Le 16 juin 2026, la Caisse nationale d’assurance maladie et de garantie sociale (CNAMGS) a publié un communiqué qui n’a pas manqué de faire réagir. L’institution chargée de garantir l’accès aux soins de santé a annoncé la suspension des droits de deux catégories d’ayants droit. Les personnes âgées de plus de 6 ans dont le dossier ne comporte aucune photographie et celles de plus de 21 ans qui ont dépassé l’âge limite de prise en charge. La CNAMGS justifie cette décision par la nécessité de renforcer la fiabilité de son fichier des bénéficiaires. Toutefois, le défi ne se limite pas à la mise à jour des informations individuelles, mais concerne l’existence d’un dispositif capable d’assurer un suivi permanent, cohérent et fiable de l’ensemble des assurés sociaux.
L’ouvrage récemment publié par l’ancien ministre des Sports, Franck Nguema, offre une lecture efficace de cette situation, notamment après la suspension des droits de 122 602 ayants droit. Dans son Essai politique et social sur la lutte contre la pauvreté au Gabon, il défend la création d’un Registre social unifié (RSU) afin de renforcer les politiques publiques de solidarité. Selon lui, cet outil permettrait d’identifier avec davantage de précision les populations vulnérables tout en constituant une véritable infrastructure de référence. Une telle base de données offrirait à la CNAMGS un instrument de contrôle plus performant que les simples vérifications administratives réalisées au cas par cas.
Le RSU, outil clé du processus de transformation de la CNAMGS
Dans son fonctionnement actuel, la CNAMGS demeure largement dépendante des déclarations effectuées par les assurés lorsqu’un changement intervient dans leur situation familiale ou professionnelle. Ce mode de gestion présente des limites évidentes, car il repose essentiellement sur la déclaration volontaire des bénéficiaires. À l’inverse, le Registre social unifié proposé par Franck Nguema s’appuie sur un recensement exhaustif des ménages ainsi que sur un enregistrement organisé selon des méthodes de ciblage géographique. Cette approche permettrait de disposer d’informations actualisées et homogènes sur l’ensemble des bénéficiaires potentiels. Le RSU deviendrait ainsi un référentiel national capable d’accompagner les politiques sociales et d’assurer une meilleure cohérence entre les différentes administrations.

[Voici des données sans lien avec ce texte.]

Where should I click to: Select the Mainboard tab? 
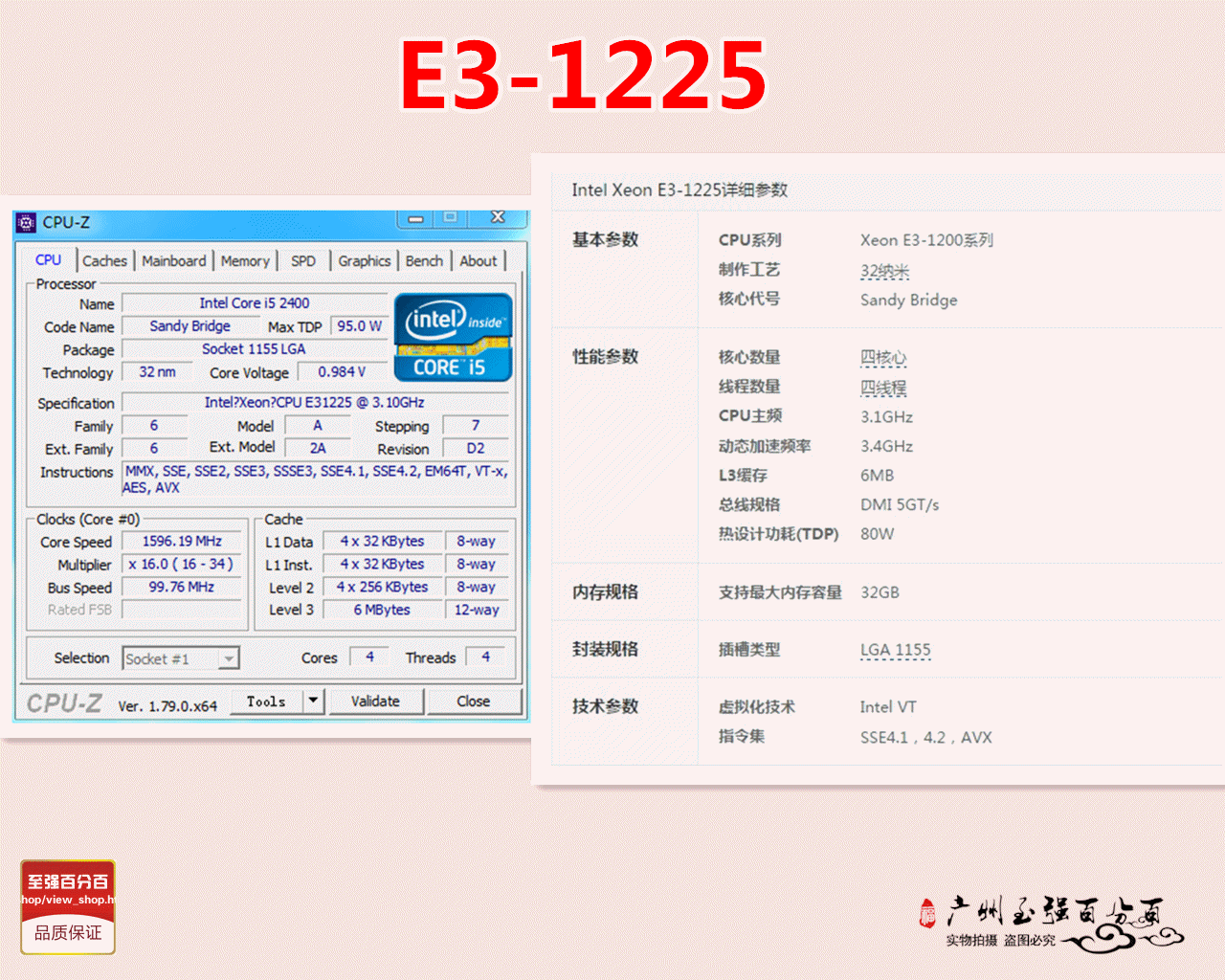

Si l’objectif poursuivi par les autorités consiste à déterminer avec précision les personnes qui peuvent bénéficier de la solidarité nationale, le Registre social unifié constituerait une réponse structurelle à cette ambition. Relié aux fichiers des employeurs, aux déclarations des salariés ainsi qu’aux bases de données des agents de l’État, il faciliterait la détection automatique des situations irrégulières et limiterait les risques de fraude. Ce croisement des informations renforcerait la transparence et simplifierait les opérations de contrôle. Dans un contexte où les services de l’État recensent plus de 1,2 million d’ayants droit pour environ 600 000 cotisants, un tel outil offrirait à la CNAMGS les moyens de réaliser un toilettage efficace de son fichier.